A finales del segundo día, después de atravesar manadas de horribles reptiles, se sumergieron en el
punto donde el río entraba bajo los acantilados y poco después ascendieron a la superficie iluminada
del Pacífico; pero no pudieron ver por ninguna parte rastro del otro barco. Siguieron costa abajo hasta
la playa donde Billings había cruzado en su hidroavión y al anochecer el vigía anunció que veía luz
delante. Resultó ser el Toreador, y media hora más tarde hubo una reunión en la cubierta del esbelto
yate como nadie había imaginado que fuera posible. De los aliados sólo había que lamentar las
muertes de Tippet y James, y nadie lamentó las muertes de los alemanes ni la de Benson, el traidor,
cuya fea historia fue narrada en el manuscrito de Bowen Tyler.
Tyler y el grupo de rescate habían llegado al yate esa misma tarde. Habían oído, levemente, las salvas
disparadas por el U-33 pero no habían podido localizar su dirección, y por eso habían supuesto que el
sonido procedía de los cañones del Toreador.
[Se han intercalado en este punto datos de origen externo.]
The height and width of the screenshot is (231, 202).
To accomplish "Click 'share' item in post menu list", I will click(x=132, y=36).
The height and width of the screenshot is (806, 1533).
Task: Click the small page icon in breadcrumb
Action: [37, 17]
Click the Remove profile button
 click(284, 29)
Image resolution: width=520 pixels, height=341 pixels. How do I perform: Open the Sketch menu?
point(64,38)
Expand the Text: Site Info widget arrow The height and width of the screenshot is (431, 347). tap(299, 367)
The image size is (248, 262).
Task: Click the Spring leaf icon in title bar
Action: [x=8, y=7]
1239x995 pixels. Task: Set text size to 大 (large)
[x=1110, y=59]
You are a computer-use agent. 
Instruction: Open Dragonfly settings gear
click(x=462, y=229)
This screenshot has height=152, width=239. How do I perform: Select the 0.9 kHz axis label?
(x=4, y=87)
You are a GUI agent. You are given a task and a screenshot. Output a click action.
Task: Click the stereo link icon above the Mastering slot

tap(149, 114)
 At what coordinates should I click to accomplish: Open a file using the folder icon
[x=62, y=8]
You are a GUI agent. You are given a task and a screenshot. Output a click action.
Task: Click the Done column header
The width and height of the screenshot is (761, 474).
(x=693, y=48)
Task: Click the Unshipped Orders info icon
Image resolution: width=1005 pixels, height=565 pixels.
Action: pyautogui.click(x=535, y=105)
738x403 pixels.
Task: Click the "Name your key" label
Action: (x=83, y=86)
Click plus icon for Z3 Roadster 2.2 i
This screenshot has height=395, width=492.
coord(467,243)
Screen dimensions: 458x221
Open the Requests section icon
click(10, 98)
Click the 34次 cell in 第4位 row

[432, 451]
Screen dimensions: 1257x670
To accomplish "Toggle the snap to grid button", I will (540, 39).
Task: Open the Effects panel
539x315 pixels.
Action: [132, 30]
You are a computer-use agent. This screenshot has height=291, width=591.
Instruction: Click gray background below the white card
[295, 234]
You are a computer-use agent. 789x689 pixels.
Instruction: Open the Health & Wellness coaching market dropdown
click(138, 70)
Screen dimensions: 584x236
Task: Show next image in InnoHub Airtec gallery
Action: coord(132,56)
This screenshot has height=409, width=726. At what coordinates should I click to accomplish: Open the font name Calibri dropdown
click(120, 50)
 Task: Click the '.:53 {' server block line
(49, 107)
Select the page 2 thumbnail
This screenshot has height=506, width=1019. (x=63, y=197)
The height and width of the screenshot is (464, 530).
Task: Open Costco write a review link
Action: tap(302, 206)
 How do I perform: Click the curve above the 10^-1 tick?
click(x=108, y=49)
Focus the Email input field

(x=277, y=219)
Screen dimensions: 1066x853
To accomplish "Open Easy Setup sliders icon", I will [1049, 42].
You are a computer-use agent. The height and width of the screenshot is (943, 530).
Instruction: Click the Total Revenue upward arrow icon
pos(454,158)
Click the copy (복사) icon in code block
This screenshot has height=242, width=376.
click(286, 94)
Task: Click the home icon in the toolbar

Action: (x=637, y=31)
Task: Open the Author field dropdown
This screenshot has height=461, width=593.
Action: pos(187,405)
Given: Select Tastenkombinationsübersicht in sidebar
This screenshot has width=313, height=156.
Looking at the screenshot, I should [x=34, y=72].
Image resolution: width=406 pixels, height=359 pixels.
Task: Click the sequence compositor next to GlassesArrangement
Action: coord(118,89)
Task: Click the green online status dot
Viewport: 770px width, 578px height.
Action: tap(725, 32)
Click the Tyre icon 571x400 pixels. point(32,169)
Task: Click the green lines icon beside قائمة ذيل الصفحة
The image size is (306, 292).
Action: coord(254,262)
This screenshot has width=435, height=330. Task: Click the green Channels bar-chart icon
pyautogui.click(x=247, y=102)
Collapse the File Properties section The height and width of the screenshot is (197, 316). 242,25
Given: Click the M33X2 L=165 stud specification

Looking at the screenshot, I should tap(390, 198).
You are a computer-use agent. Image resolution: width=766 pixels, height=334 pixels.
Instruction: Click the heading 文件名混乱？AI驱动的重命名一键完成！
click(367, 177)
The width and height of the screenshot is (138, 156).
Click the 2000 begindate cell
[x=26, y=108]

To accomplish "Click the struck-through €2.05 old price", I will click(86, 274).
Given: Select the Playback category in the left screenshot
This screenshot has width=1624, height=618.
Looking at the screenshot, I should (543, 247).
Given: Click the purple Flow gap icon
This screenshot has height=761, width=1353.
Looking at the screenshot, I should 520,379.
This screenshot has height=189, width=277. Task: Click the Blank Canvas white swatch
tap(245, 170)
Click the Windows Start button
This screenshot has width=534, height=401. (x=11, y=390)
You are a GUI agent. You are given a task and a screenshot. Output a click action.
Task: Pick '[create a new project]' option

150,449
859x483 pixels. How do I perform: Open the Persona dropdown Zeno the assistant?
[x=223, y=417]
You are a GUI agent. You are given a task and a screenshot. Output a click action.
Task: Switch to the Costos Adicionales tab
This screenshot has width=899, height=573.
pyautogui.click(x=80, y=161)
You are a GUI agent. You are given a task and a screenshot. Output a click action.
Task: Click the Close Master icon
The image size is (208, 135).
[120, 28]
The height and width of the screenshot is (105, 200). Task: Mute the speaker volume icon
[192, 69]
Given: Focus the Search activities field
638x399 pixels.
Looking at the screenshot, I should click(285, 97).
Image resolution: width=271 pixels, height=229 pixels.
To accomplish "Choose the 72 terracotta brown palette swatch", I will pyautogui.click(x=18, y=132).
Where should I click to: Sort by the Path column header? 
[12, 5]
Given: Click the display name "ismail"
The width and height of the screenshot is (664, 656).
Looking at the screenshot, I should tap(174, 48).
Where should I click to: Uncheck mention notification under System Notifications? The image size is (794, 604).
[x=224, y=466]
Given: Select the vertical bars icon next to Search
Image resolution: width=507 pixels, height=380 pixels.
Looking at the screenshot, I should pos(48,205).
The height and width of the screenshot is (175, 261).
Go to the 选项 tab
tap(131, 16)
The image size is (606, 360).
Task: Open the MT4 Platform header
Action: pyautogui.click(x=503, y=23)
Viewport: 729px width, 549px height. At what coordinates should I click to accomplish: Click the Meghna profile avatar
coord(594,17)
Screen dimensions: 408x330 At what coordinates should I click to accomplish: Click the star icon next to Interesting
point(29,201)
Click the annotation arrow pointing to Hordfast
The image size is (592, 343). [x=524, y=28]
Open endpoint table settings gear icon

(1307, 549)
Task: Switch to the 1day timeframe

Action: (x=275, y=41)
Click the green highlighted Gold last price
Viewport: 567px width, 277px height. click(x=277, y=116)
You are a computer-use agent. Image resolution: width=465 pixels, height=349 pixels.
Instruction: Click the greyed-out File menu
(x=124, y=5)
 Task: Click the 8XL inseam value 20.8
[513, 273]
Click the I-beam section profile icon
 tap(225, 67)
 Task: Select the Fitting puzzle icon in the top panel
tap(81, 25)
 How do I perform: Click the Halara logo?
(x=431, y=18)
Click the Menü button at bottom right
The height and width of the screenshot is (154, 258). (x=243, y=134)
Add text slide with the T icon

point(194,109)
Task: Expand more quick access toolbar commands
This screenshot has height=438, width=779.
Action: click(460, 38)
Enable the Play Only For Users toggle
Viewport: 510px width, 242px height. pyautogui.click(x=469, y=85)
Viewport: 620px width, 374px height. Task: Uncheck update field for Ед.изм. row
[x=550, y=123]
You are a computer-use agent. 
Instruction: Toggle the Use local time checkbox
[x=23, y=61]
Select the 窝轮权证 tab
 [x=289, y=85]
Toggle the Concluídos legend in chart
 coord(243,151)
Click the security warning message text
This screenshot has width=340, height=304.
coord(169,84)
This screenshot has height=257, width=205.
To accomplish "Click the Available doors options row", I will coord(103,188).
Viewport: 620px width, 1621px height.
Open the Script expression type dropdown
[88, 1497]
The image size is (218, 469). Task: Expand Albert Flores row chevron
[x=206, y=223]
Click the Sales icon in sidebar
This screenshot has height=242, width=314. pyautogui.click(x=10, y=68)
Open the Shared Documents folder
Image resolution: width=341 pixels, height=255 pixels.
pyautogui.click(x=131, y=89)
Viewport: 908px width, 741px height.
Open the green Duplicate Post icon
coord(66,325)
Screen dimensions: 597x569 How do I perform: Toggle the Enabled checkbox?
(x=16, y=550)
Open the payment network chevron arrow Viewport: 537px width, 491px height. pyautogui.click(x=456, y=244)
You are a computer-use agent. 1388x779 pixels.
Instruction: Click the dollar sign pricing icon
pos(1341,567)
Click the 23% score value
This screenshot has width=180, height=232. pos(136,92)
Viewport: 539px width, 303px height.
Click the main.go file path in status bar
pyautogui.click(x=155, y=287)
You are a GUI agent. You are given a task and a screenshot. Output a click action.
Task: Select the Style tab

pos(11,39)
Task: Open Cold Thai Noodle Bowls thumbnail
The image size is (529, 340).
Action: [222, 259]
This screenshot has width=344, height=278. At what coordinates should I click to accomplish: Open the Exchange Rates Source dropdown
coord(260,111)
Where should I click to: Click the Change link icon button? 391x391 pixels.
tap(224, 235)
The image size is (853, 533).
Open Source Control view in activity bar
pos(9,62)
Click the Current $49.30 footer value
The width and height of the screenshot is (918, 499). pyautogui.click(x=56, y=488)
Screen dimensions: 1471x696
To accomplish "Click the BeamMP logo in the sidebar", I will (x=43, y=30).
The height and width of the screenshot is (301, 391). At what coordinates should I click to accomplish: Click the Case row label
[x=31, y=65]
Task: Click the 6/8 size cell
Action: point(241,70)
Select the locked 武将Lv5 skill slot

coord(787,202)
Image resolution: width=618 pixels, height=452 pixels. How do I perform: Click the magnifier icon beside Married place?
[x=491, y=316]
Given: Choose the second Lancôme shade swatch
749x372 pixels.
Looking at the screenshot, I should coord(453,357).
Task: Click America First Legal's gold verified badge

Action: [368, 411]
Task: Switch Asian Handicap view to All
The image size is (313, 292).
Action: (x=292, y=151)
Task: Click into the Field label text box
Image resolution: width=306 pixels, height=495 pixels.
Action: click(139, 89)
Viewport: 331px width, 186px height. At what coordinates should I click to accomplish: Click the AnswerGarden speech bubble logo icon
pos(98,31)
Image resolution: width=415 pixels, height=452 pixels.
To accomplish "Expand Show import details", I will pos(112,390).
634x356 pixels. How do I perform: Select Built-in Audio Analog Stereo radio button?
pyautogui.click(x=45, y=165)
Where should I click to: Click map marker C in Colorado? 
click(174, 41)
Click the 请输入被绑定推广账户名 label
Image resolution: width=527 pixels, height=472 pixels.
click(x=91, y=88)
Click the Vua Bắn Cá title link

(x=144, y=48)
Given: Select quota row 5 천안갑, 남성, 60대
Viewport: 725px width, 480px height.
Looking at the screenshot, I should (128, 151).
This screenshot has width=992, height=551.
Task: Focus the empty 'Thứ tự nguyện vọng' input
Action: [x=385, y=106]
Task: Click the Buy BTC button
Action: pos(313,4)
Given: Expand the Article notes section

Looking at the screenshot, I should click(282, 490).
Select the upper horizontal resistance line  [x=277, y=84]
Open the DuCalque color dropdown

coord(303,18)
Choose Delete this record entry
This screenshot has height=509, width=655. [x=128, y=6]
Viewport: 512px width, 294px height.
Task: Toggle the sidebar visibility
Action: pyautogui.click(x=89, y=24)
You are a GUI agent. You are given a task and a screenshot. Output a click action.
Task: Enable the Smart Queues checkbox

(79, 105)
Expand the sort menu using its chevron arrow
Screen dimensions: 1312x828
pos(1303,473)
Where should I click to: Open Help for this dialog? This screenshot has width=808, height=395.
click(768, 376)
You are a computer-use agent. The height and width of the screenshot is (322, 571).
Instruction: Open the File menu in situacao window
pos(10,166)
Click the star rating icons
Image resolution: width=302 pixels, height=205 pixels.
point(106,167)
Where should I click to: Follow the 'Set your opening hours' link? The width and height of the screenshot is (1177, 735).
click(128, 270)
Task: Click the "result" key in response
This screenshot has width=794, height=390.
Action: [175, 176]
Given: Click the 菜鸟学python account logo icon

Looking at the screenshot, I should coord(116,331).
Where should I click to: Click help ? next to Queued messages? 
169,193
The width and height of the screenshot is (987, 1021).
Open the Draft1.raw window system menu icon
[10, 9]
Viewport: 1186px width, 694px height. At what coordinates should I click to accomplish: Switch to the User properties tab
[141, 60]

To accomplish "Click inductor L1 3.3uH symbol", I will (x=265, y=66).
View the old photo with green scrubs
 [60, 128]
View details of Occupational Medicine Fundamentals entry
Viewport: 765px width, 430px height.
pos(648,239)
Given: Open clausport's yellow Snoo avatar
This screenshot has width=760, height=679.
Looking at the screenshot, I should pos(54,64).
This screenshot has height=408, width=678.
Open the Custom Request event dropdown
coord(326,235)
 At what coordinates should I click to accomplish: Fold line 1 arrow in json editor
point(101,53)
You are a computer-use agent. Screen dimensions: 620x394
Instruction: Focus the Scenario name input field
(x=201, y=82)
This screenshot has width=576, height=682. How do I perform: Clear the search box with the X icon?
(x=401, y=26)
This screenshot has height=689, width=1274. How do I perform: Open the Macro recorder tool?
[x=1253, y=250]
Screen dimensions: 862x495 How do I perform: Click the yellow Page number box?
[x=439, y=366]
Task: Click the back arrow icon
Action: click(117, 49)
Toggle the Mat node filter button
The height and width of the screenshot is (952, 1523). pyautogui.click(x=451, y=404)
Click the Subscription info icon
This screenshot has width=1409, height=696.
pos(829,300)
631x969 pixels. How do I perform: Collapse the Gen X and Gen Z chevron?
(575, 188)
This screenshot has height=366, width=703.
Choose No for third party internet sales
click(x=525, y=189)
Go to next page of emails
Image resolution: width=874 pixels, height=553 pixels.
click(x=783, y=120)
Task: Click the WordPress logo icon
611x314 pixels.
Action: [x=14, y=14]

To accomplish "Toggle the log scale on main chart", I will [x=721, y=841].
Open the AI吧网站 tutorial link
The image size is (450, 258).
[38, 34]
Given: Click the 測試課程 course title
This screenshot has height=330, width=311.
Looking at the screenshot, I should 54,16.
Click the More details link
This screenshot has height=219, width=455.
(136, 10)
Fue un grupo feliz el que navegó hacia el soleado sur de California, el viejo U-33 siguiendo la estela
del Toreador, haciendo ondear la gloriosa bandera de las Barras y Estrellas bajo la que había nacido en
el muelle de Santa Mónica. Tres parejas recién casadas, sus lazos ahora debidamente solemnizados por
el capitán del barco, disfrutaban de la paz y la seguridad de las aguas despejadas del Pacífico sur y la
luna de miel única que, de no ser por los recios deberes que los esperaban, podrían haber prolongado
hasta el final de los tiempos.
Y así atracaron un día en el muelle que ahora controlaba Bowen Tyler, y allí se encuentra todavía el
U-33 mientras quienes pasaron tantos días en él y a causa de él, continuaron sus diversos caminos.